For the listing below, output exactly the lines from the line with "The width and" up to and including the line with "Visit the Authors footer link", and no other lines.

▸ Source data
--------

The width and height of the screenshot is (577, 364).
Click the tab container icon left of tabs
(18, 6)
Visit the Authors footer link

--------

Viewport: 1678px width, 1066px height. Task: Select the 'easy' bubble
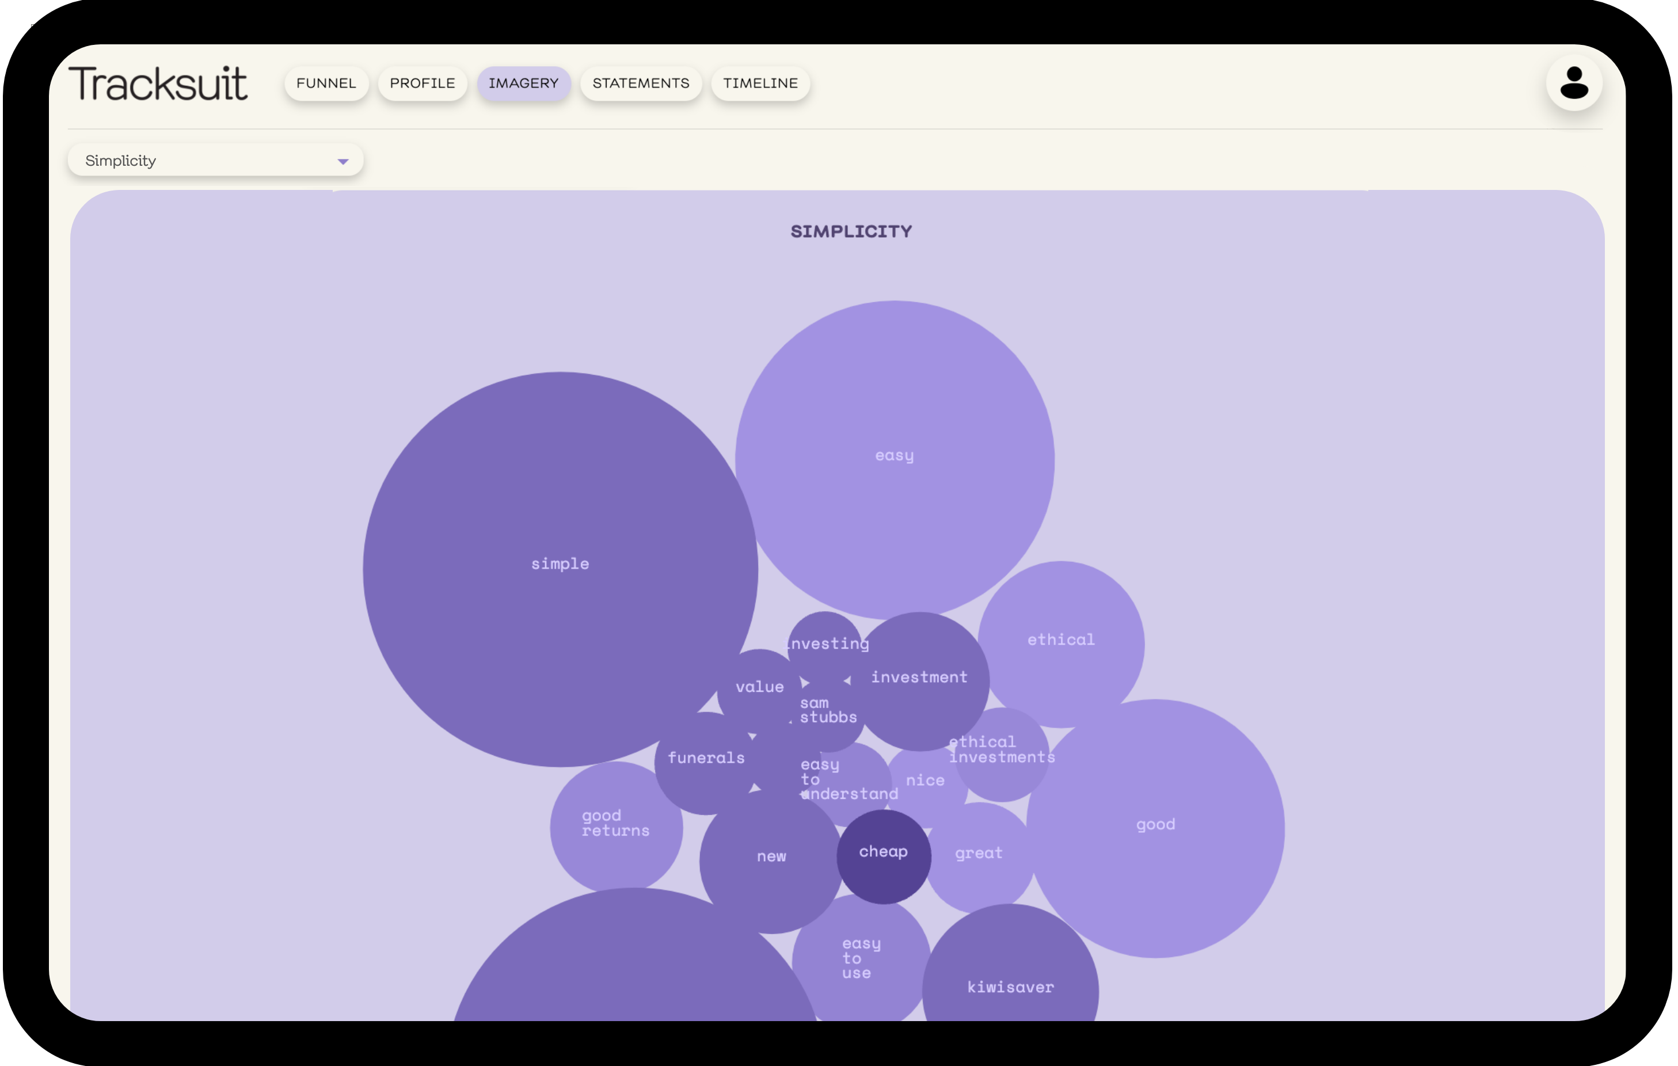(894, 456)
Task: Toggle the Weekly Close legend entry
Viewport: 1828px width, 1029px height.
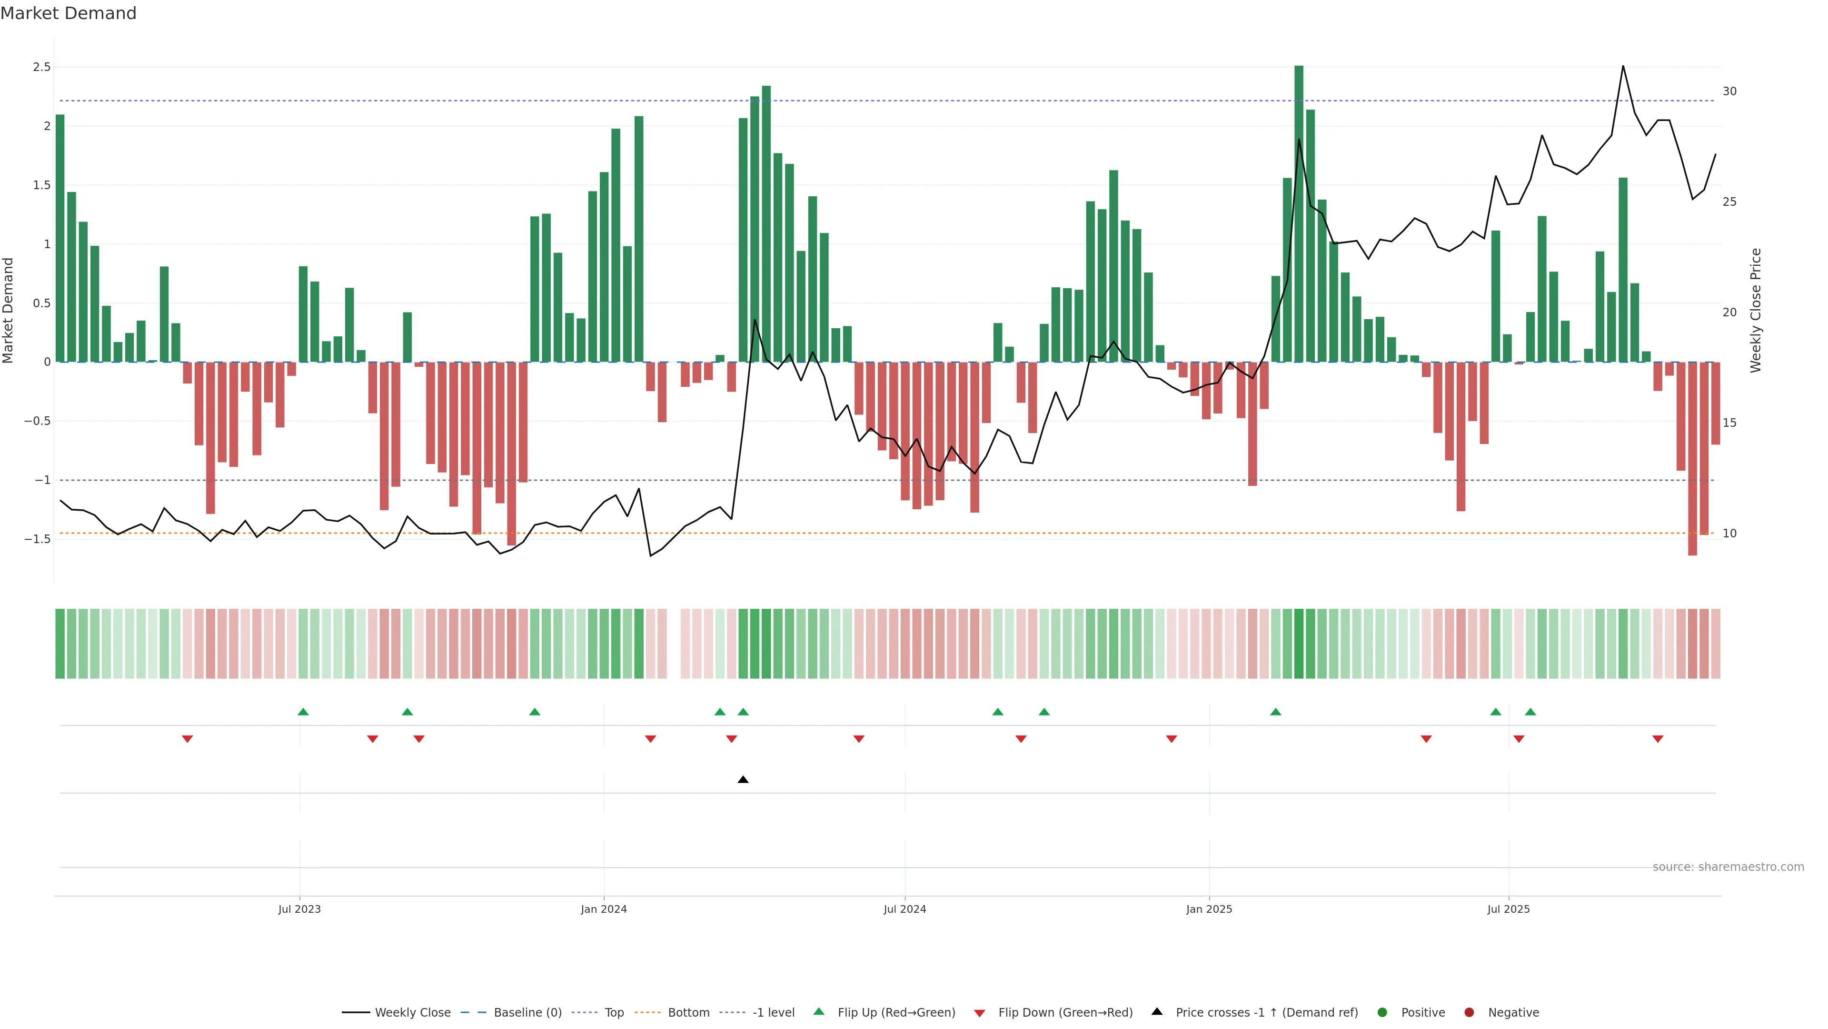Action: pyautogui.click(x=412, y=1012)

--------

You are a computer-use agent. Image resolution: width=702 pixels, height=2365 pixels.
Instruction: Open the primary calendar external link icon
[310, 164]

--------

▸ Completed exercise
The width and height of the screenshot is (577, 364).
Click the tab container icon left of tabs
(18, 6)
Visit the Authors footer link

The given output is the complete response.